The nested-foreach statement is your friend!
l = load 'b.pig' as (uid:chararray, key:chararray, value:chararray);
g = group l by uid;
f = foreach g {
fil_age = filter l by key == 'age';
fil_colour = filter l by key == 'colour' ;
fil_food = filter l by key == 'food';
generate group as uid,
MAX(fil_age.value) as age,
MAX(fil_colour.value) as value,
MAX(fil_food.value) as food;
}
I have used Jacob's idea of using MAX, i think that's more cleaner than
flatten + bincond for this use case.
The flatten + bincond syntax in your example should work in 0.9, it has
some fixes for schema merging issues.
-Thejas
On 7/10/11 10:47 PM, Mat Kelcey wrote:
> hi,
>
> i've got a pretty simple transform of data i need to do and i can't for the
> life of me work it out.
> i feel like i'm missing something trivial...
>
> i want to go from this...
> person key value
> bob age 25
> bob colour red
> fred age 30
> fred food bagels
>
> to this...
> person age colour food
> bob 25 red null
> fred 30 null bagels
>
> here's the best i can do....
>
>> data = load 'blah' as (uid:chararray, key:chararray, value:chararray);
> -- data: {uid: chararray,key: chararray,value: chararray}
> (bob,age,25)
> (bob,colour,red)
> (fred,age,30)
> (fred,food,bagels)
>
>> split data into
> by_age if key=='age',
> by_colour if key=='colour',
> by_food if key=='food';
>
>> cogrouped = cogroup by_age by uid, by_colour by uid, by_food by uid;
> -- cogrouped: {group: chararray,by_age: {(uid: chararray,key:
> chararray,value: chararray)},by_colour: {(uid: chararray,key:
> chararray,value: chararray)},by_food: {(uid: chararray,key: chararray,value:
> chararray)}}
> (bob,{(bob,age,25)},{(bob,colour,red)},{})

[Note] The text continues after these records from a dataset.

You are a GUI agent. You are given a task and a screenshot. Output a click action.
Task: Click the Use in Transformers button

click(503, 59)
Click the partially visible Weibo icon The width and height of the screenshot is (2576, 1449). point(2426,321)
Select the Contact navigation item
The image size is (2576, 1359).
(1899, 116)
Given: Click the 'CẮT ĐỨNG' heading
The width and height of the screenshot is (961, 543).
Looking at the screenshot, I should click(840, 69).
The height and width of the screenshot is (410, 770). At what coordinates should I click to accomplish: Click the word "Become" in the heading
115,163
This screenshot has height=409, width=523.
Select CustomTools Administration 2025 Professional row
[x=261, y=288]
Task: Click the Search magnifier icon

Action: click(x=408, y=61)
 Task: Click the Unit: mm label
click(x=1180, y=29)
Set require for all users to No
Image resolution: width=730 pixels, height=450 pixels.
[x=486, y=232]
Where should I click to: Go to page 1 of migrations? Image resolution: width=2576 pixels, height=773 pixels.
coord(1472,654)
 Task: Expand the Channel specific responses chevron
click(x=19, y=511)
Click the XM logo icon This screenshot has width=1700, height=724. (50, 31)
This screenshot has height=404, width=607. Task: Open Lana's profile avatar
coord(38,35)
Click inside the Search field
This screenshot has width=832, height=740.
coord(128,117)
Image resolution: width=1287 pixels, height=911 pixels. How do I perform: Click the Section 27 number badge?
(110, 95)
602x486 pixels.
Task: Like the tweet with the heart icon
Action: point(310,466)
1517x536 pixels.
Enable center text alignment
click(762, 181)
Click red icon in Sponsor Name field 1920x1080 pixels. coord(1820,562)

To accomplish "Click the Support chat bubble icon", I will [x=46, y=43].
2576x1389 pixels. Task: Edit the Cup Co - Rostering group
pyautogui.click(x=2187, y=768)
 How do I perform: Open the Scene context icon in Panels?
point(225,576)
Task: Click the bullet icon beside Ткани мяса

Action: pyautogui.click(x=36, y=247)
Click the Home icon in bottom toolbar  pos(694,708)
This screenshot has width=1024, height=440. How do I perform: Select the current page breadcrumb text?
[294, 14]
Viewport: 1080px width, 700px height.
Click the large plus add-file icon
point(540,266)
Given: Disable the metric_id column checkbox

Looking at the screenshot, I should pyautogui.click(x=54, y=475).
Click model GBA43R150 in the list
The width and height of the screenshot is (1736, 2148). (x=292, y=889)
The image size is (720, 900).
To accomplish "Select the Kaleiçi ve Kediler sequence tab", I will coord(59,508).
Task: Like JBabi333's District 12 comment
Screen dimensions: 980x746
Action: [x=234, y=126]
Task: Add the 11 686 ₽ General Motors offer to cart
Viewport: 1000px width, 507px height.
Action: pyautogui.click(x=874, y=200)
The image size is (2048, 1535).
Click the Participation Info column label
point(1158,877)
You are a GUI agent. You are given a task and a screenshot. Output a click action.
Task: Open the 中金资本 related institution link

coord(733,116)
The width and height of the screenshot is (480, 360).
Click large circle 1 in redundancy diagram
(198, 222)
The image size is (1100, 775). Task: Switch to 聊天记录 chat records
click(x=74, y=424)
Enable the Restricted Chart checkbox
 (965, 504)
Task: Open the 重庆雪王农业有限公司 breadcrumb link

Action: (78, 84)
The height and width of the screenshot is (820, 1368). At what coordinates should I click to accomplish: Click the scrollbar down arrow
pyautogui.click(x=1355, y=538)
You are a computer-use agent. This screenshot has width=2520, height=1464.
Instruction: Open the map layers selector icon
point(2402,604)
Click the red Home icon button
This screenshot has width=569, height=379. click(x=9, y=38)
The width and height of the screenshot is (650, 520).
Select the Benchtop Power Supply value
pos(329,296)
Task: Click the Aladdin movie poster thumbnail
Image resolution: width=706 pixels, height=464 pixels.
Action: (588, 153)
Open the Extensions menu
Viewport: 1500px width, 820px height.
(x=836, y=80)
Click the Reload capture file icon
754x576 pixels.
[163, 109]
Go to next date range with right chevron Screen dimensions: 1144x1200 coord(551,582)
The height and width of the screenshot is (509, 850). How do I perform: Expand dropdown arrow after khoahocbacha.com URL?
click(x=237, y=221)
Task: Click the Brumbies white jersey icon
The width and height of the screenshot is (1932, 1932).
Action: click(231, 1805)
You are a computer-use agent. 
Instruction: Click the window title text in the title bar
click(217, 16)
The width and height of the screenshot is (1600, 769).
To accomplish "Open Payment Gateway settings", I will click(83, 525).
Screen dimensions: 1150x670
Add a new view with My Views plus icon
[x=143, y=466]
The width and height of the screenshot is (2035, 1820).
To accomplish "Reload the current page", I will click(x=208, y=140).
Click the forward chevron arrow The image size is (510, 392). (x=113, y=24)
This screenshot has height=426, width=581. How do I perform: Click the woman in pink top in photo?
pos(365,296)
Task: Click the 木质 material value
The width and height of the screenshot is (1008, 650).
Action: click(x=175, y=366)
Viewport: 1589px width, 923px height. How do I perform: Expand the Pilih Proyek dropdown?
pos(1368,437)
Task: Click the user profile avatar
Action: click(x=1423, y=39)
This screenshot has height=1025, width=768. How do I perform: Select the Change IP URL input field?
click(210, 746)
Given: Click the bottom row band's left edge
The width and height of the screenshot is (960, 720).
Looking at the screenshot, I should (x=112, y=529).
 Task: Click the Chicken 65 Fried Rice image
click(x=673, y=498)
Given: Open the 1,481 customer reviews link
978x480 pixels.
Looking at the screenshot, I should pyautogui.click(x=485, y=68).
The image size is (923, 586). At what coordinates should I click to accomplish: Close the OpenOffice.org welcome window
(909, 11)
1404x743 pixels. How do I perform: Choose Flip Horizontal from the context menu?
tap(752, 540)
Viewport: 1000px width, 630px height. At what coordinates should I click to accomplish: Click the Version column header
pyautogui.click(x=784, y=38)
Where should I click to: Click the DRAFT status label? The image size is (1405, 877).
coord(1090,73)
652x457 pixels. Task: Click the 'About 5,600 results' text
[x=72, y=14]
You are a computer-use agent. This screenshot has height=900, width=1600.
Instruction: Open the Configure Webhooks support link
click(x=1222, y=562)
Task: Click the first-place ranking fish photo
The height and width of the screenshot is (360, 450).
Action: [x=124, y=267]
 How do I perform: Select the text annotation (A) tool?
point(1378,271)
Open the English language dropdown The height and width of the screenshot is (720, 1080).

> (fred,{(fred,age,30)},{},{(fred,food,bagels)})
>
>> flattened = foreach cogrouped generate group as uid, by_age.value as age,
> by_colour.value as colour, by_food.value as food;
> -- flattened: {uid: chararray,age: {(value: chararray)},colour: {(value:
> chararray)},food: {(value: chararray)}}
> (bob,{(25)},{(red)},{})
> (fred,{(30)},{},{(bagels)})
>
> any attempt to call flatten on the tuples, eg
>> flattened = foreach cogrouped generate group as uid,
> flatten(by_food.value) as food;
> and i lose the entries that had a empty bag for food (eg bob in this case)
>
> i've got a feeling isempty might get me somewhere and
>
>> flattened = foreach cogrouped generate
> group as uid,
> (IsEmpty(by_food.value) ? 0 : 1);
> (bob,0)
> (fred,1)
>
> but any attempt to use a real value in there fails, i can't get the syntax
> correct.
>> flattened = foreach cogrouped generate
> group as uid,
> (IsEmpty(by_food.value) ? {} : by_food.value);
>
> not sure how to define an empty bag for the left hand side of the bin cond?
>
> i must be missing something fundamental somewhere.
> help me obiwan kanobi, you're my only hope.
>
> cheers,
> mat
>